Required: Show the journal entries to record this asset disposal transaction by UBS.
Answer: Fully Depreciated, Scrapped, Asset Disposal Journal Entry
Description | Debit | Credit |
Dr. Accumulated Depreciation | 500 | |
Cr. PPE (property plant and equipment) | 500 |
In reality, this kind of transaction isn’t common. The assets would need to disappear with no further consequences for this to be the end of the entries! This is especially unlikely with physical items such as a building. The building will last more than 5 years. Also, even if the building were reduced to rubble the land would have huge value!
It’s more realistic that the above entries would happen with an intangible, which is amortizing. The legal protection Disney had over early incarnations of Mickey Mouse have lapsed as of 2024. This means that if Disney were reflecting their investment in Steamboat Willie in their books (intangible capitalization is notoriously complex, but let’s simplify and say they had), by now it would have amortized to 0. Anyone can now use this image, and the patent has no value.

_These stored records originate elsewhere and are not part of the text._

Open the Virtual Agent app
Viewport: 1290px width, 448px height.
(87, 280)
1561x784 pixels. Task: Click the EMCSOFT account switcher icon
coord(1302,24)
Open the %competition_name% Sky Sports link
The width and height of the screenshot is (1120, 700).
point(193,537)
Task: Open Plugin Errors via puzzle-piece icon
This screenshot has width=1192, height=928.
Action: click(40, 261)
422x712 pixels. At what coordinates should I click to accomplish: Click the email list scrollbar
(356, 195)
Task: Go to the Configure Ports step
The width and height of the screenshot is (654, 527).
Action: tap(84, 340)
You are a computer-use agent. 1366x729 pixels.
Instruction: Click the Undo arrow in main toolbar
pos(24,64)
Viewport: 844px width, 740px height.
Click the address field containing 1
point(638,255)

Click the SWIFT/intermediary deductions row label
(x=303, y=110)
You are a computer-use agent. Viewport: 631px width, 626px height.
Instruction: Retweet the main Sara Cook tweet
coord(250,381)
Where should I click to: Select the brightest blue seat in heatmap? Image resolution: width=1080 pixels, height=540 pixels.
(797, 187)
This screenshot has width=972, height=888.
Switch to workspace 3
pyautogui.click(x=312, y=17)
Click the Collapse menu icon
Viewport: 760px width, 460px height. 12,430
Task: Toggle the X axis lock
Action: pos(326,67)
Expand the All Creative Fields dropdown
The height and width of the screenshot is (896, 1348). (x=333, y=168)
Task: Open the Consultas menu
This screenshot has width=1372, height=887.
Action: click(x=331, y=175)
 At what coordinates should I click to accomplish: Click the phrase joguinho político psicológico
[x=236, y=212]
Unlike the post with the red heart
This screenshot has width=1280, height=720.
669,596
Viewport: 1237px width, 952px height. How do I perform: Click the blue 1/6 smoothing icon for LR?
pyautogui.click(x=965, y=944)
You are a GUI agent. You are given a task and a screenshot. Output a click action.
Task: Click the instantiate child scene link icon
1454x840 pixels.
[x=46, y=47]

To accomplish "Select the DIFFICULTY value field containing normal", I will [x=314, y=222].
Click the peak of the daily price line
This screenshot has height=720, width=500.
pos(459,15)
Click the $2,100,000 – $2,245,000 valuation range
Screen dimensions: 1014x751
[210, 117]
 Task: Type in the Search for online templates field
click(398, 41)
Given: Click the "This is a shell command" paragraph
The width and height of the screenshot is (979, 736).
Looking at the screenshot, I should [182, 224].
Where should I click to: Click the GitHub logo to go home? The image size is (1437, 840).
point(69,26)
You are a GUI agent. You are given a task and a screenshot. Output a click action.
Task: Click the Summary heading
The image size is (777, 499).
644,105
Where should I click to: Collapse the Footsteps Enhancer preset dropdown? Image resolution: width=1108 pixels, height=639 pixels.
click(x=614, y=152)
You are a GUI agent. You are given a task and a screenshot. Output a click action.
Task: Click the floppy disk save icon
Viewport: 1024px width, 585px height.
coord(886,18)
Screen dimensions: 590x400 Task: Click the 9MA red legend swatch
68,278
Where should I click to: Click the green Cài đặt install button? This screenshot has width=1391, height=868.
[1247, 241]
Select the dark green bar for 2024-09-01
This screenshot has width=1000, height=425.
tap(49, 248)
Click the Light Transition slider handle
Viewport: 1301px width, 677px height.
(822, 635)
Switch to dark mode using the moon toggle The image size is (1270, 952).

Asset Disposal with a Gain
If an asset is sold for more than its carrying value, a gain on disposal occurs which will be recorded in the general journal.
Example
We’ll again use 5 Broadgate as an example, but update the assumptions. We’ll assume UBS acquired 5 Broadgate in 2015 at a cost of £500m with an estimated useful life of 100 years and a residual value of £300m. Why so high? Land in London is expensive, and does not depreciate. After three years (2018), UBS decides to sell the building to CK Asset Holdings Ltd. for £1bn. Thus, a gain on disposal of £506m would be created.
Required: Record the asset disposal with journal entries, calculating the accumulated depreciation (straight-line method).
Workings | £ m | |
Building cost | 500 | |
– | Residual value | 300 |
= | Depreciable amount | 200 |
÷ 100 | Depreciation expense | 2 |
x 3 | Accumulated depreciation | 6 |
Description | Debit | Credit |
Cash | 1000 | |
Accumulated Depreciation | 6 | |
PPE | 500 | |
Gain on Disposal | 506 |
Asset Disposal with a Loss
If asset disposal proceeds are less than its carrying amount, the loss on disposal is realized, which will then be recorded in the general journal.
Example
Staying with 5 Broadgate. In reality CK Holdings sold the building in 2022 at a good profit. Let’s imagine they had a cashflow crisis in 2020 (two years after their purchase) and felt they had to sell. 2020 was not a good year for office occupancy due to the effects of the pandemic. They may have been happy with a sale of 800m, but will have suffered a loss.
Let’s assume CK bought the building for £1bn. They updated depreciation when they bought it to 100 years from the point of their purchase (we’re assuming this to make the numbers easier to follow). They’ll sell for £800m after 2 years.
Required: Show the journal entries to record this asset disposal transaction.
Answer: Loss on Sale of Machinery Journal Entry
Workings | £ m | |
Building cost (remember this is the cost to CK) | 1000 | |
– | Residual value (assuming the land is worth the same) | 300 |
= | Depreciable amount | 700 |
÷ 100 | Depreciation expense | 7 |
x 2 | Accumulated depreciation | 14 |
Description | Debit | Credit |
Cash | 800 | |
Accumulated Depreciation | 14 | |
Loss on Disposal | 186 | |
PPE | 1000 |
If you’d like to practice these three types of disposal you could download and complete the download you’ll find linked on the right hand side of the page, which contains some new example for you to practice on.
Conclusion
Asset disposals can create a gain or loss. For large assets this can be material, and complex. Understanding how the asset, its accumulated depreciation and the cashflow works together to create the gain or loss is a useful skill for financial professionals.